The slope of the right side of the red line reflects the recovery rate – how long it takes to become cured. The first person recovers on day 4, showing that the average duration of sickness is about 4 days. (On the graph at this scale, it looks like the first recovery occurs on about day 10, but the spreadsheet of actual data shows that the first recovery is on day 4).
The Green Line
The number of people who have been removed from the simulation, typically by recovering, steadily increases, leveling off near day 101, because there are essentially no more infected people who need to recover. The day when more people recover than are susceptible is where the blue and green lines cross at about day 24. Where the green and red lines cross – at about day 30 – is when recovered people outnumber infected ones. The final number of removed people is 980, twenty less that the initial population of 1000. What happened to these 20 people?
The Purple Line
The 20 people died. Removed means either recovered or died. A closeup (below) of just the death curve shows that the first death occurred on about day 13, about two weeks after the first two infected people started the outbreak. The purple line, Cumm Died, differs from the others in being the cumulative number of people who have died, not just the number who died on each day.

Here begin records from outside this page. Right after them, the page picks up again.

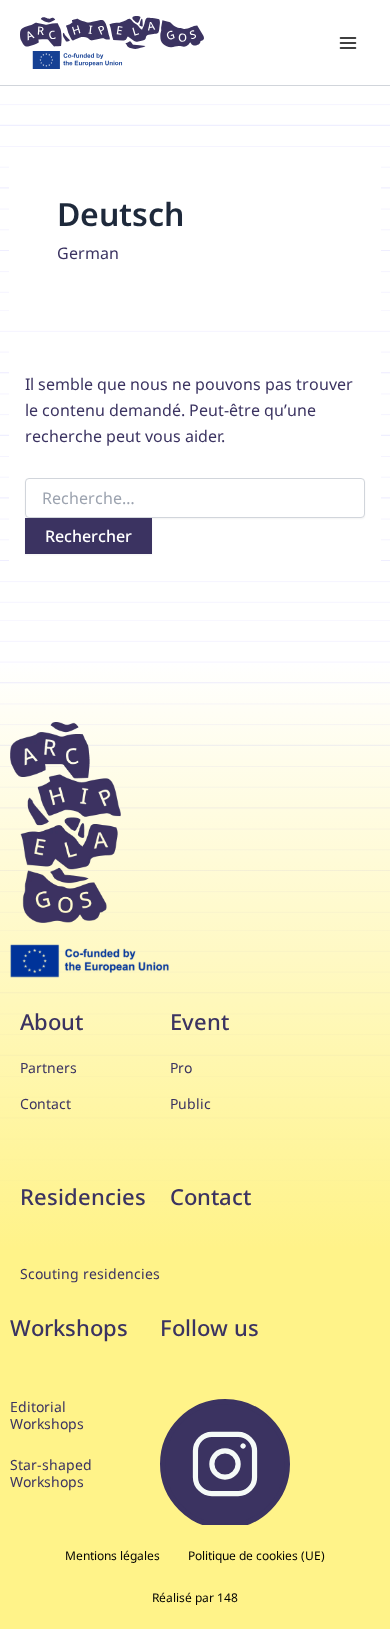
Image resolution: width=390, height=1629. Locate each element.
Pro (183, 1067)
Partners (50, 1067)
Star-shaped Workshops (51, 1473)
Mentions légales (112, 1555)
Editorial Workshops (47, 1415)
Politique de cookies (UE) (256, 1555)
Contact (47, 1103)
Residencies (83, 1196)
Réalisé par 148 (195, 1597)
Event (199, 1021)
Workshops (69, 1327)
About (51, 1021)
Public (190, 1103)
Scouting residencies (90, 1273)
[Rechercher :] (195, 498)
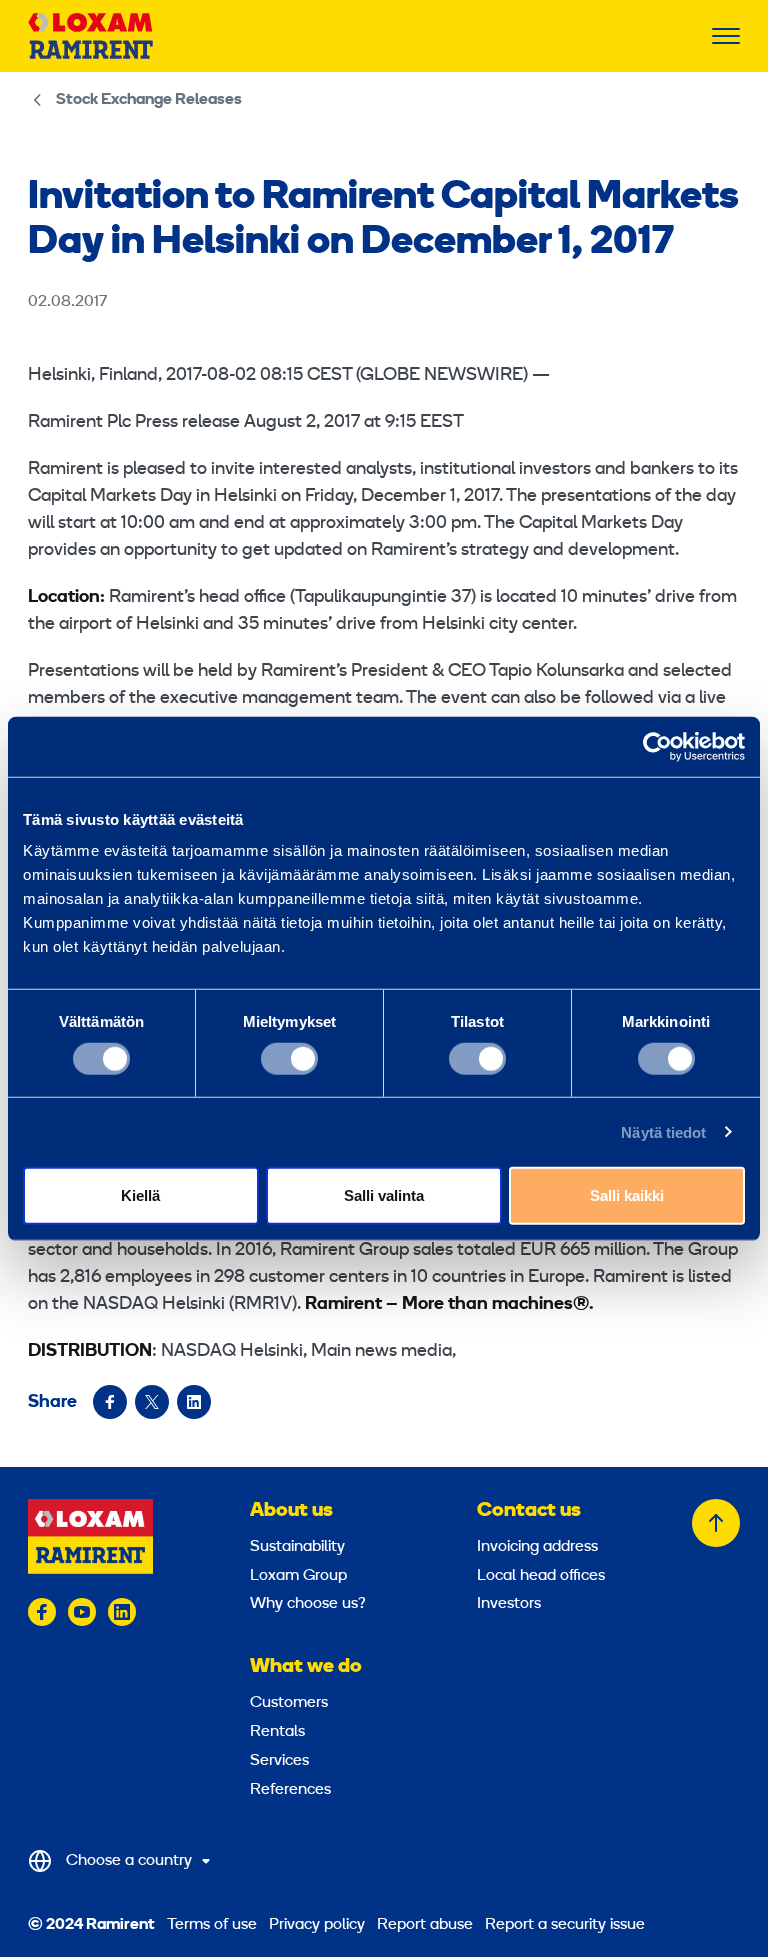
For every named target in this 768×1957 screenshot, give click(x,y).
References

A useful description on this SIR model: http://ibmathsresources.com/2014/05/17/modelling-infectious-diseases/
An online program that allows easy calculation of the SIR model: http://www.public.asu.edu/~hnesse/classes/sir.html
This basic program can be modified to address the effects of vaccines, latency, and herd immunity: http://www.public.asu.edu/~hnesse/classes/globalhealth-SPR10.html
What happens if initial I = 0?
(Answer: Nobody infected so disease can not spread, nobody gets sick)
What does it mean that red line increases so rapidly?
(Answer: This is a very contagious disease.)
What does it mean that green line also rises rapidly, but not as rapidly?
(Answer: People recover quickly, but more slowly than they become infected.)
What does it mean that the green line reaches nearly to 1,000?
(Answer: Nearly every one recovers, disease not very deadly.)